In Romans 12:2, we are instructed not to be transformed to the ways of the world but to be transformed by the renewing of our mind. Stringer says you can’t transform lust and renew your mind if you don’t know how your life story is shaping your sexual mind. We don’t just need healing from lust, we need healing from the wounds of our formative years, the current lack of purpose in our lives, and other issues we have left unattended. “Exploring our fantasies,” Stringer says, “uncovers the roots of why we return to porn and sexual brokenness. Our sexual brokenness has so much to teach us, if we are willing to listen.”

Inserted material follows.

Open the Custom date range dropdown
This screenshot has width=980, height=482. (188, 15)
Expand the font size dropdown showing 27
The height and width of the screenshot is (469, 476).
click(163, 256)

For example, a man who was arrested for soliciting a prostitute tells Stringer “I don’t understand all the reasons I do this. But I know there is an amazing feeling that comes over me when I lock eyes with a woman on the streets.” (2)
With a bit of probing the man reveals that his father left his family when he was 11 and that his mom had to work extra hours. So, on Saturday mornings, with his mother at work, he would ride his bike around his neighborhood for hours. He thrilled when girls from his middle school saw him and locked eyes with him. It made him feel good about himself. Twenty years later, his bike had become an SUV and his wife worked Saturdays as part of her job. He rode away from loneliness, anger, and a painful childhood and sought validation.
Recovery is a journey and remembering where you’ve been is part of your life’s map. Looking over your shoulder is not the same as wallowing in past failure, rather it is a way to hunt for clues.
“When they look back at the course of their lives they see a lot of debris behind them from the sexual brokenness,” Stringer said. “Study that debris.”
There are general definitions of integrity that conjure ideas of virtue, honesty, and righteousness. That’s not Stringer’s initial aim, although pursuing integrity will lead to those attributes. He says integrity requires a willingness to confront ourselves…regularly, even hourly. Integrity requires us to anticipate, regulate, and participate with others in pursuit of freedom.
For example, a porn-struggling husband may use porn when his sexual advances are rebuffed by his wife. He might feel cheated, unwanted, undesirable, and angry. The women in porn require no intimacy, romance, or relationship, and they eagerly welcome him to fantasy.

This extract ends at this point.